What is a party wall dispute and how do you settle one?

party wall dispute
Posted on: June 15th, 2018

If you own a property, chances are you will have heard the term party wall. What you may be wondering, is what happens during a party wall dispute, and how you should go about finding a resolution for a party wall dispute? In England and Wales the Party Wall etc. Act 1996 has been set up to help answer any party wall queries homeowners may have. Chas Dawson at Dawson & Associates has over40years’ of experience in the property industry and specialises in party wall disputes. He has a long standing association with the FPWS  and past president of the Faculty. Here, he shares his thoughts…

What constitutes a party wall?

According to the UK government website, the following are considered to be the main types of party walls:

  • A wall that is part of a building and stands on the land of two or more owners
  • A wall that is owned by two people but is not a property – this could be a wall that is in a garden
  • A wall that is on one person’s property, but is used by others to separate their properties.

The Party Wall etc. Act 1996 for England and Wales

In England and Wales, an act called The Party Wall etc. Act exists to cover queries and guidelines about party walls and matters arising from a dispute or planned works to party walls.

You may be wondering what kind of work is covered by The Party Wall etc. Act; typically things that may be covered include modifying a wall in order to create a loft conversion, alterations to the properties of the wall (height and thickness) or less intrusive works such as adding fixtures.

Before undertaking any kind of work to a property wall, it is important to familiarise yourself with the guidelines set out in the Act in order to ensure you are observing best practice and are compliant.

When can a dispute arise and what should you do to resolve it?

Party wall disputes can arise from a number of disagreements relating to a party wall. Crucially, one of the important things to do if you need to make any changes to a party wall is to give notice to the other party (parties) involved.  If the structure of a wall will be affected, you will need to ensure you give at least two months’ notice. This should be done in writing offering the other parties involved full disclosure on your plans. You can find out more about what to include in a party wall notice here.

If your neighbours dissent, then a party wall dispute resolution process may begin. Your neighbours will then have fourteen days to reply (again in writing) confirming their consent to the works. Counter notices also follow the same procedure. You cannot assume if you do not receive a reply that works on the party wall can begin anyway, it is taken that your neighbour has dissented.

Sometimes, a dispute may occur over who is required to pay for any works – as the person undertaking the work, you would be required to fund the cost of the works, unless the work undertaken involves repairs for safety purposes or other specific mitigating circumstances. As a building surveyor you will be liable for your neighbours appointed surveyors fees.

How can a surveyor help resolve the party wall dispute?

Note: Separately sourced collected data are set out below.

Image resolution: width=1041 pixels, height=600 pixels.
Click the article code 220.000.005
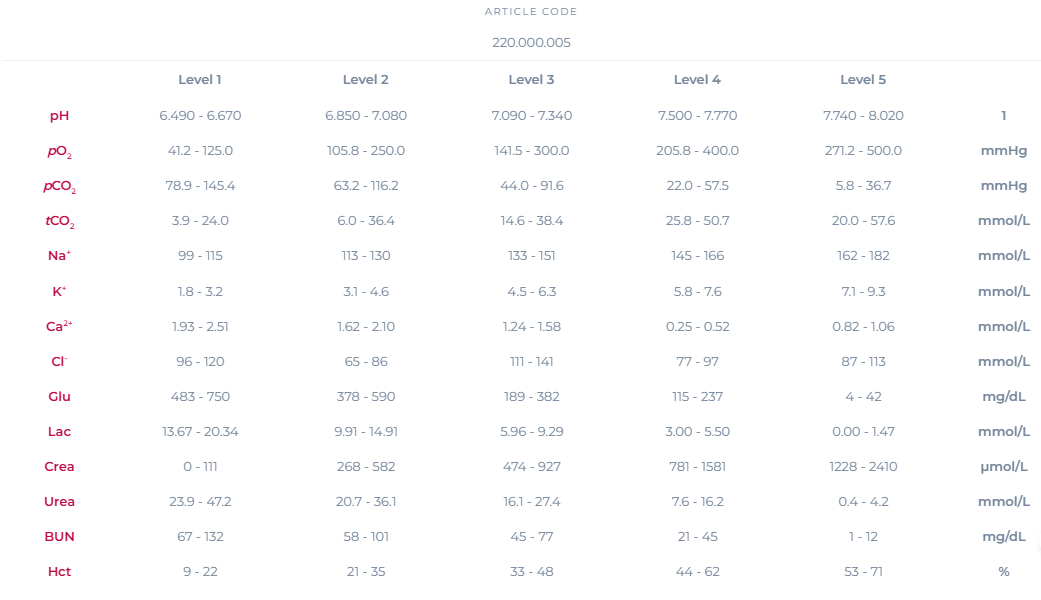[x=531, y=43]
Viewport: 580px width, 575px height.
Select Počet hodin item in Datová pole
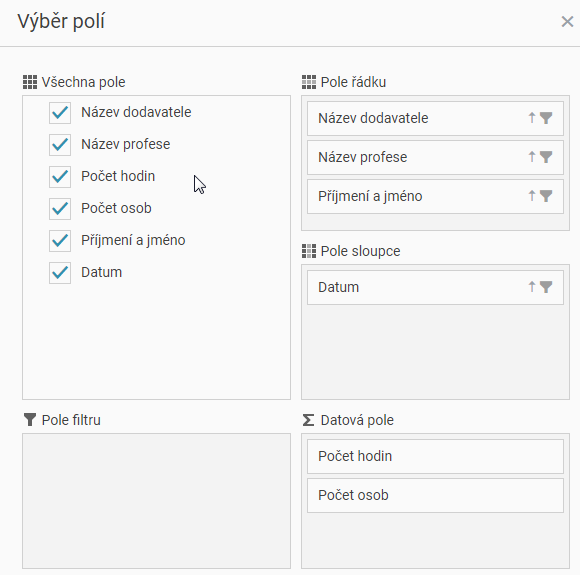tap(435, 456)
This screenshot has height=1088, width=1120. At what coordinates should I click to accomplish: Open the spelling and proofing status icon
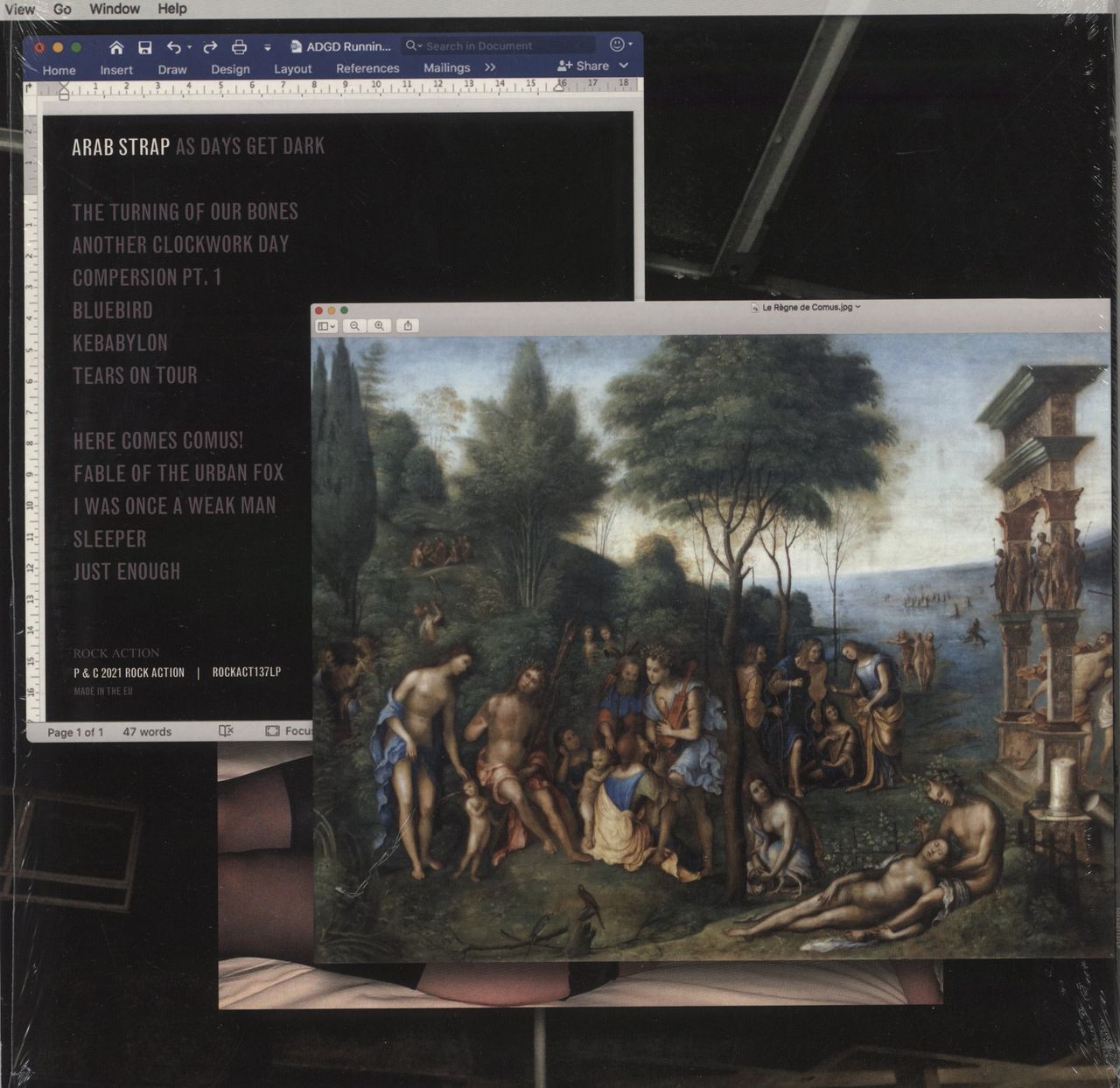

Sometimes it is not possible to reach an amicable agreement without involving a third party, in which case a surveyor can help to resolve any matters that arise in relation to party walls. The Party Wall etc. Act outlines that a surveyor must be someone not involved in the dispute.

A surveyor can prepare a party wall award outlining expectations and responsibilities during the course of the planned works. This can help make it clear to all parties where they stand and avoid confusion.

Another important job that can be undertaken by a surveyor is to assess the condition of a property prior to party wall work commencing. This means that post work completion if there are any discrepancies over damages or deterioration to the property, the best course of action can be advised. This can help make neighbours more agreeable to works taking place where they may otherwise be resistant.

Disputes may also arise due to external effects of the works taking place including disturbances or excess noise so if in doubt it’s always best to consult an expert.